REQUIRED ACTION =>
All records are to be restated exactly, each line as it reads.

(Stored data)
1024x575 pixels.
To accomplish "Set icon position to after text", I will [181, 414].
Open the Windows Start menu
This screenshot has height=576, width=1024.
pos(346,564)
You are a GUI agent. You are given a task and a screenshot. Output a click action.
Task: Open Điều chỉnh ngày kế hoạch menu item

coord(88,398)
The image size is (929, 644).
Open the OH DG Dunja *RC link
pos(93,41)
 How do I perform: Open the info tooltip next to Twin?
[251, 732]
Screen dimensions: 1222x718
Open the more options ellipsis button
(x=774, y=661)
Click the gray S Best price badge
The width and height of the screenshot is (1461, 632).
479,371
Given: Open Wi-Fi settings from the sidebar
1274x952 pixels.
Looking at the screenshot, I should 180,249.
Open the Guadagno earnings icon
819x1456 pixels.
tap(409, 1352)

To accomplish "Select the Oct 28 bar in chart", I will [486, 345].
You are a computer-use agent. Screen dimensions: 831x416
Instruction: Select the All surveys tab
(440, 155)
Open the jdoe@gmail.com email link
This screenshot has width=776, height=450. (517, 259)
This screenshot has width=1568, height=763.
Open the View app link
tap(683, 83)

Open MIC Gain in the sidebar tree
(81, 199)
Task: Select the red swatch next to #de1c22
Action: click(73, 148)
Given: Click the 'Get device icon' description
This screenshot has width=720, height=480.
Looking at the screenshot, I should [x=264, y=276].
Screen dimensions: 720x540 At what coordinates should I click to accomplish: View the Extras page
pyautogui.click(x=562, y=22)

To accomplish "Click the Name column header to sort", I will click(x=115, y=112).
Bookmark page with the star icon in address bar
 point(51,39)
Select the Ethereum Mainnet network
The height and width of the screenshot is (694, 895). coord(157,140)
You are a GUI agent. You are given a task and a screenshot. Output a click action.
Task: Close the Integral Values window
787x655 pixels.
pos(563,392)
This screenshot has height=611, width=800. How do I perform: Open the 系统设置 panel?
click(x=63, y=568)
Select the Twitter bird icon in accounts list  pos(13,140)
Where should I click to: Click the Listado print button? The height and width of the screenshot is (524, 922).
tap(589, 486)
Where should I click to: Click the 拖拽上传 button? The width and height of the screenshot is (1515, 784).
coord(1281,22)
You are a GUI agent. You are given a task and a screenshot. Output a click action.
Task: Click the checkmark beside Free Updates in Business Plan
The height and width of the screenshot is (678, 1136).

ANSWER SPACE =>
1024x575 pixels.
To accomplish "Set icon position to after text", I will [181, 414].
Open the Windows Start menu
This screenshot has height=576, width=1024.
pos(346,564)
You are a GUI agent. You are given a task and a screenshot. Output a click action.
Task: Open Điều chỉnh ngày kế hoạch menu item

coord(88,398)
The image size is (929, 644).
Open the OH DG Dunja *RC link
pos(93,41)
 How do I perform: Open the info tooltip next to Twin?
[251, 732]
Screen dimensions: 1222x718
Open the more options ellipsis button
(x=774, y=661)
Click the gray S Best price badge
The width and height of the screenshot is (1461, 632).
479,371
Given: Open Wi-Fi settings from the sidebar
1274x952 pixels.
Looking at the screenshot, I should 180,249.
Open the Guadagno earnings icon
819x1456 pixels.
tap(409, 1352)

To accomplish "Select the Oct 28 bar in chart", I will [486, 345].
You are a computer-use agent. Screen dimensions: 831x416
Instruction: Select the All surveys tab
(440, 155)
Open the jdoe@gmail.com email link
This screenshot has width=776, height=450. (517, 259)
This screenshot has width=1568, height=763.
Open the View app link
tap(683, 83)

Open MIC Gain in the sidebar tree
(81, 199)
Task: Select the red swatch next to #de1c22
Action: click(73, 148)
Given: Click the 'Get device icon' description
This screenshot has width=720, height=480.
Looking at the screenshot, I should [x=264, y=276].
Screen dimensions: 720x540 At what coordinates should I click to accomplish: View the Extras page
pyautogui.click(x=562, y=22)

To accomplish "Click the Name column header to sort", I will click(x=115, y=112).
Bookmark page with the star icon in address bar
 point(51,39)
Select the Ethereum Mainnet network
The height and width of the screenshot is (694, 895). coord(157,140)
You are a GUI agent. You are given a task and a screenshot. Output a click action.
Task: Close the Integral Values window
787x655 pixels.
pos(563,392)
This screenshot has height=611, width=800. How do I perform: Open the 系统设置 panel?
click(x=63, y=568)
Select the Twitter bird icon in accounts list  pos(13,140)
Where should I click to: Click the Listado print button? The height and width of the screenshot is (524, 922).
tap(589, 486)
Where should I click to: Click the 拖拽上传 button? The width and height of the screenshot is (1515, 784).
coord(1281,22)
You are a GUI agent. You are given a task and a screenshot. Output a click action.
Task: Click the checkmark beside Free Updates in Business Plan
The height and width of the screenshot is (678, 1136).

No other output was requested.